■ WHAT IS EXPECTED
Your job is to copy all the entries precisely as they stand.

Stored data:
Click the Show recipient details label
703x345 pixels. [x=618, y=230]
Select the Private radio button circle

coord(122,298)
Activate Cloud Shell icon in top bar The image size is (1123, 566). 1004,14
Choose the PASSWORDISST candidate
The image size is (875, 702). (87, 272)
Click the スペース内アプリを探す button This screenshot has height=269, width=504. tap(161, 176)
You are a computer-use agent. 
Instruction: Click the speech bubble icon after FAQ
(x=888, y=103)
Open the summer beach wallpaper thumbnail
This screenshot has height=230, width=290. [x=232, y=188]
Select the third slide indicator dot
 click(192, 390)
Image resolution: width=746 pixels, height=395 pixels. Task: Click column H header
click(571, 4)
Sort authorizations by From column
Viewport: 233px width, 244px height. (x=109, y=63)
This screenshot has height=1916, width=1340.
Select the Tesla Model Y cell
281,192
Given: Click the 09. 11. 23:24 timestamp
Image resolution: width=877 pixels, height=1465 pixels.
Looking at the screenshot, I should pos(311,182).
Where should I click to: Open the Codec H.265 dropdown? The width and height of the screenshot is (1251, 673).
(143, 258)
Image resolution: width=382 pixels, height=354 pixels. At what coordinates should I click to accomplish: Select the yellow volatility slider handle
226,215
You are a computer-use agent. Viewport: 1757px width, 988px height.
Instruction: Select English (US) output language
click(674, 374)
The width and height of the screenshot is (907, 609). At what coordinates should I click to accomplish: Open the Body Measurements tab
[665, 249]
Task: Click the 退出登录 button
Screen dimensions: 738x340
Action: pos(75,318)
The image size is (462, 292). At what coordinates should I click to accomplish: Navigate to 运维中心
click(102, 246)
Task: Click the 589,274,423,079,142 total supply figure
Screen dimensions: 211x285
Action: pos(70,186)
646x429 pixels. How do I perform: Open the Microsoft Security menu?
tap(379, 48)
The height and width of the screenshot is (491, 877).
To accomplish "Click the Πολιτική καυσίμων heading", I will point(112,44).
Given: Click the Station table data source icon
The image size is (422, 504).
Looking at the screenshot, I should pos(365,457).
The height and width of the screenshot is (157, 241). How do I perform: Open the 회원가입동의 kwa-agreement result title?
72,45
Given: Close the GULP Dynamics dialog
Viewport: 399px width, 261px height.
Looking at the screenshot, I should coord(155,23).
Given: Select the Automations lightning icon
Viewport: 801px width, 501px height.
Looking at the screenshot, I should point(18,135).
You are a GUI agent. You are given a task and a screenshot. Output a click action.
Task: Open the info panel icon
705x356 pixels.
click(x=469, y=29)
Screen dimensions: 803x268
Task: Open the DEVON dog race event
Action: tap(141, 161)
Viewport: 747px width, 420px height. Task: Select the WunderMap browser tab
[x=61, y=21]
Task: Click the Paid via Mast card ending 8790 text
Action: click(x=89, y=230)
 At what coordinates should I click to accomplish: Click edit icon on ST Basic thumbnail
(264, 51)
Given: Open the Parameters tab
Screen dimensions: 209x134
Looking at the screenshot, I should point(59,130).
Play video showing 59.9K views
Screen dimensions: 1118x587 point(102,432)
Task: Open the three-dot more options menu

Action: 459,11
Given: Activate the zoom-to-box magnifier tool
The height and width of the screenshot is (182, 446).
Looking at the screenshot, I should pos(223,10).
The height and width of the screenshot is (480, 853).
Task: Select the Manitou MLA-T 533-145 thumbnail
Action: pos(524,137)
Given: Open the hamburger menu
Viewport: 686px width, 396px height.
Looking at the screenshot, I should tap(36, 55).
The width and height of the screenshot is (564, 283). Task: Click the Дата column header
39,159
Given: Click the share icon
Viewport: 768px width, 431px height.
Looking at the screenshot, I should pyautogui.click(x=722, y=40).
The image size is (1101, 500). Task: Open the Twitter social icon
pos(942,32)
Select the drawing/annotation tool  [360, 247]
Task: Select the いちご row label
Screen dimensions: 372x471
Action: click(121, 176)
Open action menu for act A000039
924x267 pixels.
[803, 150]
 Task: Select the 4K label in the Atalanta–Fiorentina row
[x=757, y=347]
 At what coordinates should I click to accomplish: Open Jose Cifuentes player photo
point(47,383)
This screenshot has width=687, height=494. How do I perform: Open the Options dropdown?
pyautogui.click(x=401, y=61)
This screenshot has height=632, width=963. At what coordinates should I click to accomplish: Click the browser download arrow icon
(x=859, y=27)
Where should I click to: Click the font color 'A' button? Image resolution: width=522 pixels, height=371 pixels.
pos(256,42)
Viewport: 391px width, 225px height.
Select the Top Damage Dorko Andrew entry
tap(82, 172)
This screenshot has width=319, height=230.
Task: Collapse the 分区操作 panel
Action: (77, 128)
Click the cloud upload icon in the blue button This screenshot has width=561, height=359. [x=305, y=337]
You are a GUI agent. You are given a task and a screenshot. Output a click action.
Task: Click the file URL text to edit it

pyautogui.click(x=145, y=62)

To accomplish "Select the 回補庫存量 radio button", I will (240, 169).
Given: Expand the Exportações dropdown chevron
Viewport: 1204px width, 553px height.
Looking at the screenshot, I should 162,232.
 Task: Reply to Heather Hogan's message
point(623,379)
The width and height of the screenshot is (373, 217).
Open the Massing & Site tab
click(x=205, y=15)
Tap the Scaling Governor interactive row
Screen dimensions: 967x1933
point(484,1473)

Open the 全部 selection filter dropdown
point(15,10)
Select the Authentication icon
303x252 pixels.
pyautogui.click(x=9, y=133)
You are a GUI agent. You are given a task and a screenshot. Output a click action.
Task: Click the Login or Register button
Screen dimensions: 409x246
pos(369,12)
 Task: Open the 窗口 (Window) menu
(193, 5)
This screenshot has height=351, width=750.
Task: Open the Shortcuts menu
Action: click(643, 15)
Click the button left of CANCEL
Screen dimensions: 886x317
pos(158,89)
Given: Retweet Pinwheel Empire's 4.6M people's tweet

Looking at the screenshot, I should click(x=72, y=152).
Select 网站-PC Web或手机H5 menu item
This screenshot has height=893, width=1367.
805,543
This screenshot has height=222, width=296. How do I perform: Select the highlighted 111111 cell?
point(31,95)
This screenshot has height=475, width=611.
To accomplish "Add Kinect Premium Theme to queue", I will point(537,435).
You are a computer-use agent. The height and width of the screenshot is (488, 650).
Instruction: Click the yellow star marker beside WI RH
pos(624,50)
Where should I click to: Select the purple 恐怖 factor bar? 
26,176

■ ANSWER TO THIS TASK
Click the Show recipient details label
703x345 pixels. [x=618, y=230]
Select the Private radio button circle

coord(122,298)
Activate Cloud Shell icon in top bar The image size is (1123, 566). 1004,14
Choose the PASSWORDISST candidate
The image size is (875, 702). (87, 272)
Click the スペース内アプリを探す button This screenshot has height=269, width=504. tap(161, 176)
You are a computer-use agent. 
Instruction: Click the speech bubble icon after FAQ
(x=888, y=103)
Open the summer beach wallpaper thumbnail
This screenshot has height=230, width=290. [x=232, y=188]
Select the third slide indicator dot
 click(192, 390)
Image resolution: width=746 pixels, height=395 pixels. Task: Click column H header
click(571, 4)
Sort authorizations by From column
Viewport: 233px width, 244px height. (x=109, y=63)
This screenshot has height=1916, width=1340.
Select the Tesla Model Y cell
281,192
Given: Click the 09. 11. 23:24 timestamp
Image resolution: width=877 pixels, height=1465 pixels.
Looking at the screenshot, I should pos(311,182).
Where should I click to: Open the Codec H.265 dropdown? The width and height of the screenshot is (1251, 673).
(143, 258)
Image resolution: width=382 pixels, height=354 pixels. At what coordinates should I click to accomplish: Select the yellow volatility slider handle
226,215
You are a computer-use agent. Viewport: 1757px width, 988px height.
Instruction: Select English (US) output language
click(674, 374)
The width and height of the screenshot is (907, 609). At what coordinates should I click to accomplish: Open the Body Measurements tab
[665, 249]
Task: Click the 退出登录 button
Screen dimensions: 738x340
Action: pos(75,318)
The image size is (462, 292). At what coordinates should I click to accomplish: Navigate to 运维中心
click(102, 246)
Task: Click the 589,274,423,079,142 total supply figure
Screen dimensions: 211x285
Action: pos(70,186)
646x429 pixels. How do I perform: Open the Microsoft Security menu?
tap(379, 48)
The height and width of the screenshot is (491, 877).
To accomplish "Click the Πολιτική καυσίμων heading", I will point(112,44).
Given: Click the Station table data source icon
The image size is (422, 504).
Looking at the screenshot, I should pos(365,457).
The height and width of the screenshot is (157, 241). How do I perform: Open the 회원가입동의 kwa-agreement result title?
72,45
Given: Close the GULP Dynamics dialog
Viewport: 399px width, 261px height.
Looking at the screenshot, I should coord(155,23).
Given: Select the Automations lightning icon
Viewport: 801px width, 501px height.
Looking at the screenshot, I should point(18,135).
You are a GUI agent. You are given a task and a screenshot. Output a click action.
Task: Open the info panel icon
705x356 pixels.
click(x=469, y=29)
Screen dimensions: 803x268
Task: Open the DEVON dog race event
Action: tap(141, 161)
Viewport: 747px width, 420px height. Task: Select the WunderMap browser tab
[x=61, y=21]
Task: Click the Paid via Mast card ending 8790 text
Action: click(x=89, y=230)
 At what coordinates should I click to accomplish: Click edit icon on ST Basic thumbnail
(264, 51)
Given: Open the Parameters tab
Screen dimensions: 209x134
Looking at the screenshot, I should point(59,130).
Play video showing 59.9K views
Screen dimensions: 1118x587 point(102,432)
Task: Open the three-dot more options menu

Action: 459,11
Given: Activate the zoom-to-box magnifier tool
The height and width of the screenshot is (182, 446).
Looking at the screenshot, I should pos(223,10).
The height and width of the screenshot is (480, 853).
Task: Select the Manitou MLA-T 533-145 thumbnail
Action: pos(524,137)
Given: Open the hamburger menu
Viewport: 686px width, 396px height.
Looking at the screenshot, I should tap(36, 55).
The width and height of the screenshot is (564, 283). Task: Click the Дата column header
39,159
Given: Click the share icon
Viewport: 768px width, 431px height.
Looking at the screenshot, I should pyautogui.click(x=722, y=40).
The image size is (1101, 500). Task: Open the Twitter social icon
pos(942,32)
Select the drawing/annotation tool  [360, 247]
Task: Select the いちご row label
Screen dimensions: 372x471
Action: click(121, 176)
Open action menu for act A000039
924x267 pixels.
[803, 150]
 Task: Select the 4K label in the Atalanta–Fiorentina row
[x=757, y=347]
 At what coordinates should I click to accomplish: Open Jose Cifuentes player photo
point(47,383)
This screenshot has width=687, height=494. How do I perform: Open the Options dropdown?
pyautogui.click(x=401, y=61)
This screenshot has height=632, width=963. At what coordinates should I click to accomplish: Click the browser download arrow icon
(x=859, y=27)
Where should I click to: Click the font color 'A' button? Image resolution: width=522 pixels, height=371 pixels.
pos(256,42)
Viewport: 391px width, 225px height.
Select the Top Damage Dorko Andrew entry
tap(82, 172)
This screenshot has width=319, height=230.
Task: Collapse the 分区操作 panel
Action: (77, 128)
Click the cloud upload icon in the blue button This screenshot has width=561, height=359. [x=305, y=337]
You are a GUI agent. You are given a task and a screenshot. Output a click action.
Task: Click the file URL text to edit it

pyautogui.click(x=145, y=62)

To accomplish "Select the 回補庫存量 radio button", I will (240, 169).
Given: Expand the Exportações dropdown chevron
Viewport: 1204px width, 553px height.
Looking at the screenshot, I should 162,232.
 Task: Reply to Heather Hogan's message
point(623,379)
The width and height of the screenshot is (373, 217).
Open the Massing & Site tab
click(x=205, y=15)
Tap the Scaling Governor interactive row
Screen dimensions: 967x1933
point(484,1473)

Open the 全部 selection filter dropdown
point(15,10)
Select the Authentication icon
303x252 pixels.
pyautogui.click(x=9, y=133)
You are a GUI agent. You are given a task and a screenshot. Output a click action.
Task: Click the Login or Register button
Screen dimensions: 409x246
pos(369,12)
 Task: Open the 窗口 (Window) menu
(193, 5)
This screenshot has height=351, width=750.
Task: Open the Shortcuts menu
Action: click(643, 15)
Click the button left of CANCEL
Screen dimensions: 886x317
pos(158,89)
Given: Retweet Pinwheel Empire's 4.6M people's tweet

Looking at the screenshot, I should click(x=72, y=152).
Select 网站-PC Web或手机H5 menu item
This screenshot has height=893, width=1367.
805,543
This screenshot has height=222, width=296. How do I perform: Select the highlighted 111111 cell?
point(31,95)
This screenshot has height=475, width=611.
To accomplish "Add Kinect Premium Theme to queue", I will point(537,435).
You are a computer-use agent. The height and width of the screenshot is (488, 650).
Instruction: Click the yellow star marker beside WI RH
pos(624,50)
Where should I click to: Select the purple 恐怖 factor bar? 
26,176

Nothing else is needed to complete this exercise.